In my advisor’s lab, two post doc biochemists bickered for weeks about whether a residue in some experiment was protein or nucleic acid or somthing like that. It finally dawned on them that they were, you know, biochemists and knew how to find out. One of them was married to a guy who was a freak of nature. He had realized part way through his sophomore year that he really wanted to be a mathematician, so he caught up with his required classes by, among other things, taking and acing all the first year calculus classes at once.
Yeah, that was the TA problem I had too. You could maybe understand what she was saying, if you already didn’t need to take the class.
Oh, and by the way, @percival ;
1) Re logarithm tables… the CRC handbook, in keeping up with modern health tendencies chose some years ago to publish only 100% all natural logarithms. None of that log to the base 10 stuff.
2) The Chemistry data now is 100% organic chemistry. I think that it’s now sponsored by Whole Foods.
I’m not frugal per se. I just like to calculate my gas mileage with each fill up. It’s a exercise I do to relieve tension on the way to work. Maybe that’s why I take it to 3 or 4 significant figures.
Isn’t that kinda tricky, since odometers only go to 10ths?
Probably more significant digits than my gas gauge, though.
That’s why you fill and then fill, so you can use the gas pump which should also have 10ths. And just have to assume that gas pumps are uniform in how closely they fill.
Actually with my 1/10th mile dial I can approximate 100ths. And then I award two bonus significant digits.
By rolling 10-sided dice? :-)
I calculate using the gas pump’s 100ths digital readout. And I refill when the tank is almost empty, in order to lessen the effect of variation in fill volume from one fill to the next. And then every sixth fill up, I don’t even bother, because I’m not going to be compulsive about it.
No, I don’t mess with the dice. I just watch the wheel turn and guesstimate whether it’s 2 & 1/5 tenths or 2 & 1/4 tenths. Something like that. But I’m not compulsive about it.
🤣
Since July 3rd, 1987, I have put 7,632 gallons of fuel in my Toyota MR2, at a total cost of $12,427.37, and driven 235,589 miles. That’s an average gas price of $1.628/gal, and and average MPG of 31.3.
I record the detail data to more significant digits, but the app I use now is rounding the totals. Back when I kept it in a spreadsheet I’d have a few more decimal places.
But I’m not compulsive about it.
Edit: My 2009 Sonata – 8104 gallons, $22,206.53 and 223,012 miles. 27.57 mpg, $2.74 average cost/gallon.
The 2009 Santa Fe: 5,930 gallons, $16,964.31, and 115,101 miles. 18.98 mpg, $2.861 cost/gallon.
the 2020 Santa Fe: 139 gallons, $268.26, and 3542 miles. 25.41 mpg, $1.924 cost/gallon.

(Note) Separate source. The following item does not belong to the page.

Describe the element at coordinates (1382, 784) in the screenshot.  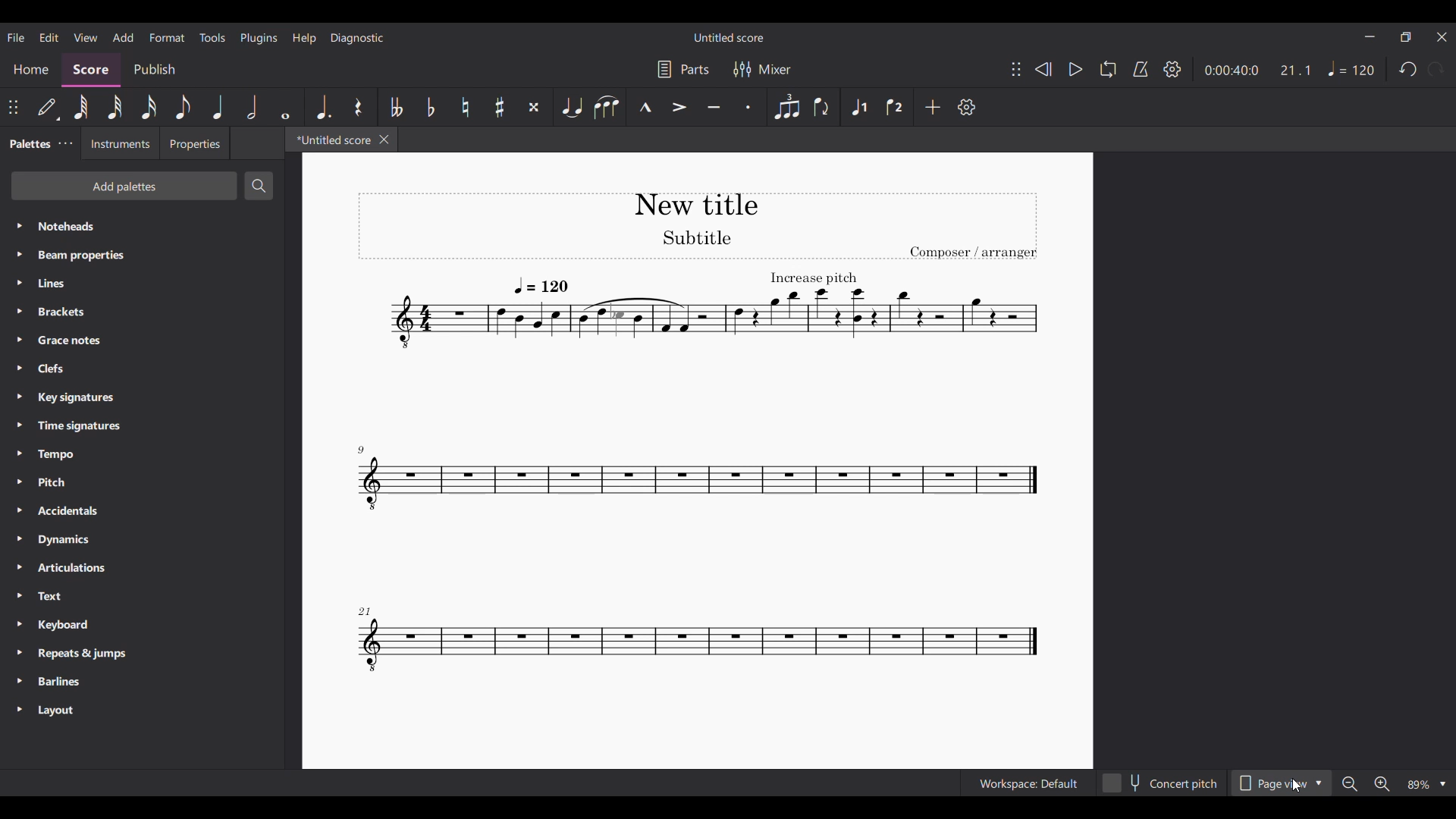
I see `Zoom in` at that location. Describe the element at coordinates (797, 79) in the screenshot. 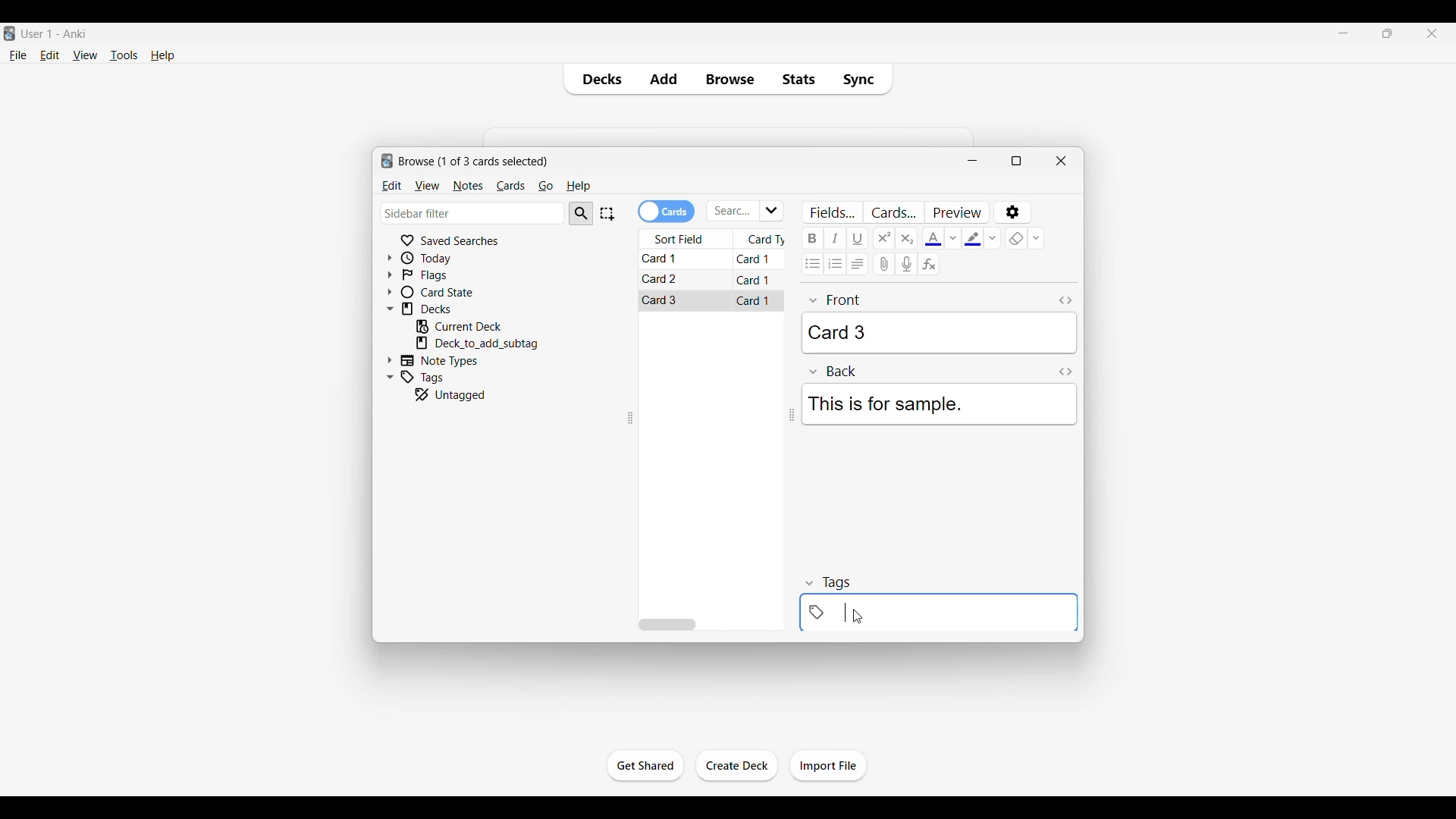

I see `Stats` at that location.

And the 2020 Santa Fe is a bigger heavier vehicle than the 2009 model.
I bow to the master.
I started to brag about my similar data back to 1992 this morning but then I saw you had already beat me (in both duration and quality). Then I thought about trying to raise you with the “cost of ownership” spreadsheets I’ve kept for all of my dogs since then also…but I don’t want to come off like a total nerd.
What’s nerdy about that?
Too late for anyone still in this conversation.
One thing I learned in high school that I use still frequently to this day is,
It’s so easy to remember and I don’t to remember “opposite over hypotenuse” is sine and Adjacent over Hypotenuse is cosine.
That math teacher also taught us how to use a slide rule in 1979, for one day. Then he said, you will probably never touch one again in your life. He was right.
Yeah, we learned to do simple single-digit multiplication on a slide rule circa 1978-ish, just ‘cuz. (Like I needed a tool to know that 8×4=32).
Do kids still learn how to do interpolation/extrapolation from the log tables in the back of the math text? Or is that a completely obsolete skill now?
I doubt it, but I used to use interpolation to calculate child support obligations from the table in the Family Code.